DIRECTION 1: Do these statements agree with the KIO/GVFS thread? Answer yes or no for each and quote the deciding words. (a) One post says that linking to both QtCore and Glib wastes RAM. (b) One post says its writer has already started coding "QGio". (c) The reply to the kio2 suggestion calls it plausible.
DIRECTION 2: In the KIO/GVFS thread, why would a KDE dependency on GIO/GVFS be a problem for a developer fixing a file-transfer bug? Answer in one to three sentences.
DIRECTION 3: Write the next part of the KIO/GVFS thread, starting after its last sentence.

SOURCE EXCERPT:

(begin)

First you'd mount sftp://school.edu/home/username in ~/network/school. Then you'd mount ~/network/school/surprise.bz2 in ~/archives/surprise. Then you'd mount ~/archives/surprise/bundle.tar in ~/archives/bundle and your file will be accessible as ~/archives/bundle/essay.txt.

There'n no URL ambiguity in ~/archives/bundle/essay.txt.


By Bob at Sun, 2007/12/09 - 6:00am

> And even if they want to bring KIO up to speed, they're confronted with a
> "you have to wait 5 years for KDE5" argument. This policy only leads
> to stagnation in KIO and fragmentation in the development effort.

Of cource, you can always make an kio2 and use it beside kio, until it become kio with kde5.


By Chaoswind at Thu, 2007/12/06 - 6:00am

> Of cource, you can always make an kio2 and use it beside kio
> until it become kio with kde5.

Yup, that's a plausible idea.


By Bob at Thu, 2007/12/06 - 6:00am

I know that sounds radical, but i think for network transparent file-management (http is a different story) KIO should simply be deprecated in favor of a thin QT/C++ "QGio" binding for GIO/GVFS. To help migration, KIO netaccess and jobs could wrap this binding.

There is no sane reason to maintain multiple incompatible network transparency layers - Just a waste of time and a usability desaster. GIO/GVFS is nice and lean - and there is no doubt it's design is a step forward. Competition between KDE and Gnome is good, but at the file-system layer it's unhealthy.

If i had time i would start coding "QGio" and the KDE/GIO bridge today...


By Norbert at Fri, 2007/12/07 - 6:00am

Two big reasons why KDE shouldn't depend on GIO/GVFS:

1) Linking to two frameworks that do the same basic functionality (QtCore and Glib) means wasting RAM.

2) If a KDE developer wants to fix a bug in file-transfer, he would have to code in C and learn Glib programming. Dealbreaker right here.

Having said this, GIO/GVFS has a lot great ideas that can be incorporated into a new version of KIO.


By Bob at Fri, 2007/12/07 - 6:00am

1) Loading two VFS libraries with all their daemon/slave processes, which will happen as soon a GTK app runs on KDE (quite often, to be realistic) means wasting even more RAM. The whole point of sharing code and libraries is saving RAM. Pure GNOME or KDE desktops may perhaps exist in the dreams of desktop developers - but nowhere else...

2) KDE developers learning C? So what? Being "multilingual" is not a big deal for software developers. It's just normal. I - for instance have to code in Java, PHP, C#, C, C++,... to make a living.

+3) What about usability? Isn't file-management consistency more important than loving a certain programming language or not? Or having another tiny library in memory - who cares...

The whole situation of an estimated third of the applications linking one VFS layer, another third a completely different one, and the rest without access to network resources at all is a big joke. Honestly - i think it's quite pathetic. You will never be able to explain this chaos to anyone who isn't a computer guru.

Monopolizing parts of their library infrastructure has been an unfortunate consequence of the "desktop wars". Using GIO/GVFS in KDE/Qt is a chance to fix this "bug"...


By Norbert at Sat, 2007/12/08 - 6:00am

I think the misunderstanding is that the application would somehow link against GIO/GVFS.

Quite likely the architecture of this new VFS is quite similar to KIO, e.g. the application is talking to some other process which in turn is handling the "remote" file system.

(end)

SUPPLIED MATERIAL:
(begin)

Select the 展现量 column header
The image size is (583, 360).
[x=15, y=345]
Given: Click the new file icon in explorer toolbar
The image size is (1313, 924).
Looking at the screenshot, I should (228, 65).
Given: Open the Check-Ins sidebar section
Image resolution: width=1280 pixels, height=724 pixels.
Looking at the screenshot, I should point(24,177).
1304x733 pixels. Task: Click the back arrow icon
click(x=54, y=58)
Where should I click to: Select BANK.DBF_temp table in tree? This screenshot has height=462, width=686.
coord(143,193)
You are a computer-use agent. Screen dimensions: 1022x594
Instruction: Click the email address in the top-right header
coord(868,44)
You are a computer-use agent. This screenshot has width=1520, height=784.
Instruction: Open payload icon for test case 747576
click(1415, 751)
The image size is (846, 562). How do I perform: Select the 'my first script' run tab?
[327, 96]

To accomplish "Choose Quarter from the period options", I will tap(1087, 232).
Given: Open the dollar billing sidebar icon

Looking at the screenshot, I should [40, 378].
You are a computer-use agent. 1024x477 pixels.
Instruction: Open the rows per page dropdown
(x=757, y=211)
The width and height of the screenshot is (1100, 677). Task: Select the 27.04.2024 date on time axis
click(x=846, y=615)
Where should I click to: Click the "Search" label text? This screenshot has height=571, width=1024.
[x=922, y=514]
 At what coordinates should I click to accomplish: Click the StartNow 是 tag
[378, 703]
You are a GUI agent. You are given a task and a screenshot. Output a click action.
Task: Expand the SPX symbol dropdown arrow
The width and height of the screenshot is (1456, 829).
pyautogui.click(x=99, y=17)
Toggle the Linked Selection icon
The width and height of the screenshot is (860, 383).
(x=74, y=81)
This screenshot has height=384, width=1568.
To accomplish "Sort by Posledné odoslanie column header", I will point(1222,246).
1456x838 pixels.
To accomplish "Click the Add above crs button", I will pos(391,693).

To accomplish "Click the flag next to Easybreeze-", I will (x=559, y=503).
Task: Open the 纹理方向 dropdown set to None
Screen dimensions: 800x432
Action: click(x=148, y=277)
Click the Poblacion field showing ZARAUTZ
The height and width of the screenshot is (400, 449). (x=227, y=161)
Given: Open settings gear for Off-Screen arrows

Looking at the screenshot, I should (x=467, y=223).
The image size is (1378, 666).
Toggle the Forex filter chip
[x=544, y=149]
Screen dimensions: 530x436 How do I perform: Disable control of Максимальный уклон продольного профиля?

(end)

WRITTEN REPLY 1:
(a) Yes: "Linking to two frameworks that do the same basic functionality (QtCore and Glib) means wasting RAM."
(b) No: "If i had time i would start coding "QGio" and the KDE/GIO bridge today..."
(c) Yes: "Yup, that's a plausible idea."

WRITTEN REPLY 2: The developer would have to code in C and learn Glib programming. The post calls this a dealbreaker.

WRITTEN REPLY 3:
Thus the application does not get any additional dependencies, e.g. just like KIO slaves can always be used without KIO Jobs which is basically just the KDE API to file access.


By Kevin Krammer at Sat, 2007/12/08 - 6:00am

Depends how you design it. I think the best and leanest solution would be linking the GIO client in-process. Because QT4 already links GLib for the main loop by default (i think), that wouldn't be a problem. And it's the best way to avoid redundant code. You only need a thin C++ wrapper layer and you get all the threading stuff for asynchronous local file access, file/directory monitoring, drive/volume management for free.

I my opinion the "lingua franca" for cross desktop libraries should be GLib+C. That's a bit revolutionary, but it would make a lot of things easier. You don't have to code client side libraries twice, especially when they are asynchronous (because GLib provides the main loop). Desktops can move forward instead of wasting time duplicating and maintaining code which practically does the same thing.

But - of course - there are other ways to bring GIO/GVFS to KDE. The easiest way would be to link the GIO client inside a generic KIO slave which handles multiple protocols (file:, smb:, sftp:, ftp:,...). With this you hardly have to change the current system and you can still have slaves for the protocols which GIO/GVFS doesn't provide (http,...). But it's a bit more bloat regarding deamon processes.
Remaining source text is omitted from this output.